WORK REQUIRED:
Your response should be the complete listing, returned exactly as written.
------------------------------
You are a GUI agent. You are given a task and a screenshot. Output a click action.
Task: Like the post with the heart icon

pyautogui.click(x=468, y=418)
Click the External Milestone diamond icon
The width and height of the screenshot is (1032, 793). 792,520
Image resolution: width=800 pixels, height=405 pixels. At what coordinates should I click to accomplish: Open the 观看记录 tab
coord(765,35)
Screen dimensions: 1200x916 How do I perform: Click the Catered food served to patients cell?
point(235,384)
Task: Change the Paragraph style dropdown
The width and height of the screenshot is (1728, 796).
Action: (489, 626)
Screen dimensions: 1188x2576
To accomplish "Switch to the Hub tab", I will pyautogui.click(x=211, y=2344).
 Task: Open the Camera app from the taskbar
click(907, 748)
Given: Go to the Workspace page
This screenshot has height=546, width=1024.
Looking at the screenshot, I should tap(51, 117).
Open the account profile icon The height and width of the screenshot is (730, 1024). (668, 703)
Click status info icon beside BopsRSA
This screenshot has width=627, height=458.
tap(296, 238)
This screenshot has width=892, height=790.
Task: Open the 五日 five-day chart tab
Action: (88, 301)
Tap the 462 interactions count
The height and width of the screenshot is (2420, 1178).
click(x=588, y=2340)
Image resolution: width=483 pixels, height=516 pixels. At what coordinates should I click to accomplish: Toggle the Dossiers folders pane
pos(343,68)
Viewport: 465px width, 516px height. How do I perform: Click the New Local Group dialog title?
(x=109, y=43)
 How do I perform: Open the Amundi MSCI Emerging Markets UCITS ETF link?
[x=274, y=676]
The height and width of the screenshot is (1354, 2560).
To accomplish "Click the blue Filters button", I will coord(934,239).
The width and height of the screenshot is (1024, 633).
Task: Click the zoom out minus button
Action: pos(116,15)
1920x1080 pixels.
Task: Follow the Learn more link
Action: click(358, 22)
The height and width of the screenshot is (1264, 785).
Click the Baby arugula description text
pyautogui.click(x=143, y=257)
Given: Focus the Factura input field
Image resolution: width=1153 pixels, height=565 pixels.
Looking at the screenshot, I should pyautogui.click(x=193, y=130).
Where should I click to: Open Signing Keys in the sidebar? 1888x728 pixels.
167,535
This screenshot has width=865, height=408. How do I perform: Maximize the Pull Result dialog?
------------------------------
ANSWER FOR THIS EXERCISE:
You are a GUI agent. You are given a task and a screenshot. Output a click action.
Task: Like the post with the heart icon

pyautogui.click(x=468, y=418)
Click the External Milestone diamond icon
The width and height of the screenshot is (1032, 793). 792,520
Image resolution: width=800 pixels, height=405 pixels. At what coordinates should I click to accomplish: Open the 观看记录 tab
coord(765,35)
Screen dimensions: 1200x916 How do I perform: Click the Catered food served to patients cell?
point(235,384)
Task: Change the Paragraph style dropdown
The width and height of the screenshot is (1728, 796).
Action: (489, 626)
Screen dimensions: 1188x2576
To accomplish "Switch to the Hub tab", I will pyautogui.click(x=211, y=2344).
 Task: Open the Camera app from the taskbar
click(907, 748)
Given: Go to the Workspace page
This screenshot has height=546, width=1024.
Looking at the screenshot, I should tap(51, 117).
Open the account profile icon The height and width of the screenshot is (730, 1024). (668, 703)
Click status info icon beside BopsRSA
This screenshot has width=627, height=458.
tap(296, 238)
This screenshot has width=892, height=790.
Task: Open the 五日 five-day chart tab
Action: (88, 301)
Tap the 462 interactions count
The height and width of the screenshot is (2420, 1178).
click(x=588, y=2340)
Image resolution: width=483 pixels, height=516 pixels. At what coordinates should I click to accomplish: Toggle the Dossiers folders pane
pos(343,68)
Viewport: 465px width, 516px height. How do I perform: Click the New Local Group dialog title?
(x=109, y=43)
 How do I perform: Open the Amundi MSCI Emerging Markets UCITS ETF link?
[x=274, y=676]
The height and width of the screenshot is (1354, 2560).
To accomplish "Click the blue Filters button", I will coord(934,239).
The width and height of the screenshot is (1024, 633).
Task: Click the zoom out minus button
Action: pos(116,15)
1920x1080 pixels.
Task: Follow the Learn more link
Action: click(358, 22)
The height and width of the screenshot is (1264, 785).
Click the Baby arugula description text
pyautogui.click(x=143, y=257)
Given: Focus the Factura input field
Image resolution: width=1153 pixels, height=565 pixels.
Looking at the screenshot, I should pyautogui.click(x=193, y=130).
Where should I click to: Open Signing Keys in the sidebar? 1888x728 pixels.
167,535
This screenshot has width=865, height=408. How do I perform: Maximize the Pull Result dialog?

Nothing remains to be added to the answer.